◆ GIVEN DATA
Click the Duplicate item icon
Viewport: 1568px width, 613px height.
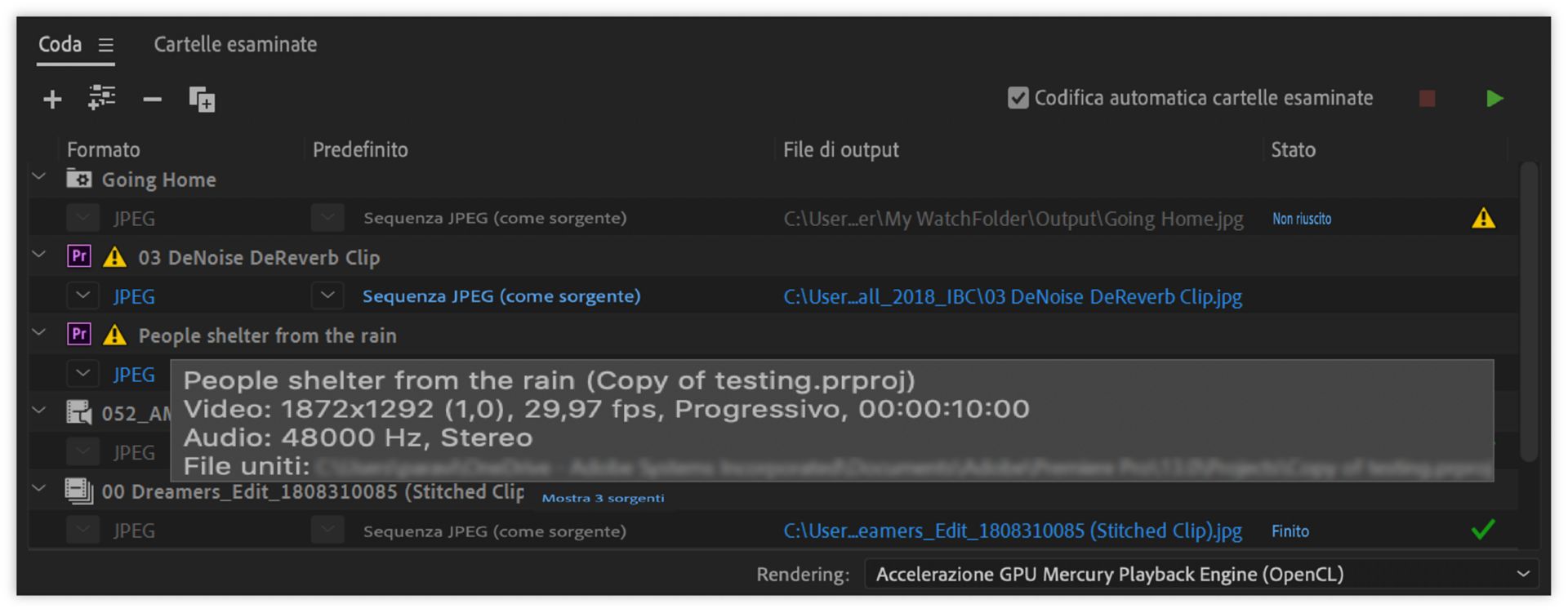(201, 100)
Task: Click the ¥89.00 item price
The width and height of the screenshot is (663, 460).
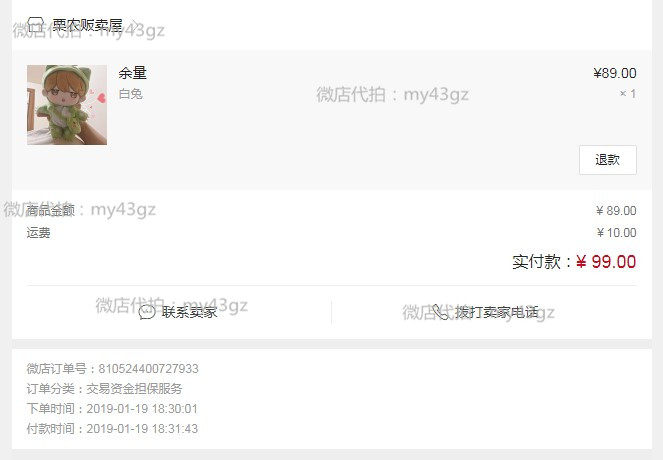Action: [x=615, y=73]
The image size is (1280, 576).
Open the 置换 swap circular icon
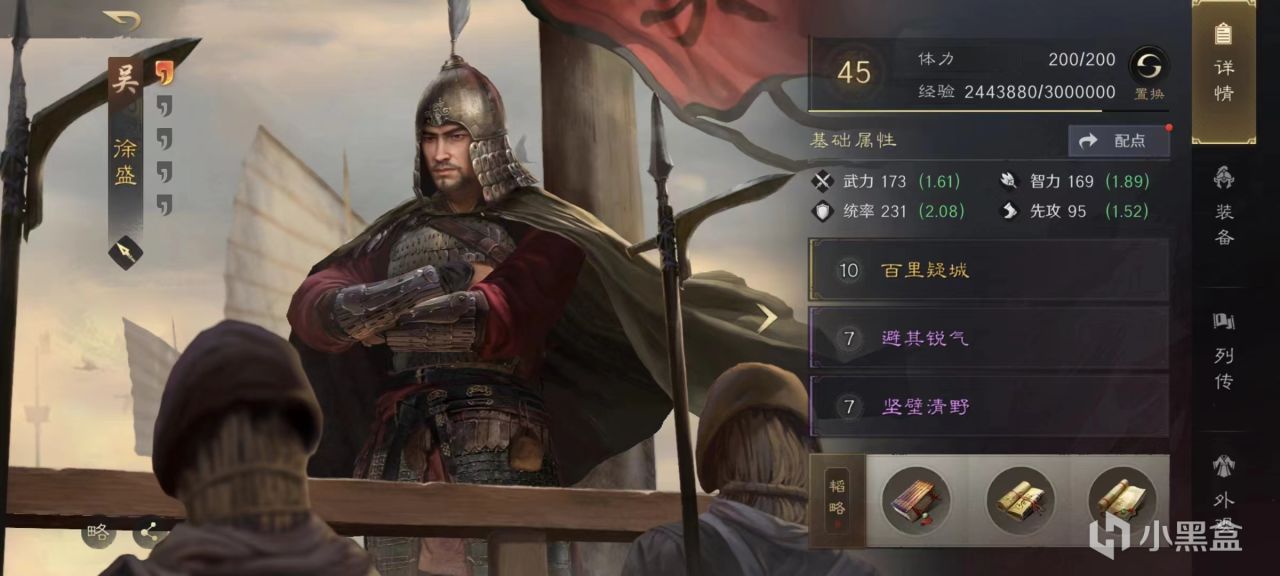[1148, 66]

◆ TRY IT
Set down exactly, from the line that contains "The width and" through the last line of the data, each line as it stands, and leave the pictures out.

◆ TASK OUTPUT
The width and height of the screenshot is (663, 460).
Action: [x=615, y=73]
The image size is (1280, 576).
Open the 置换 swap circular icon
[1148, 66]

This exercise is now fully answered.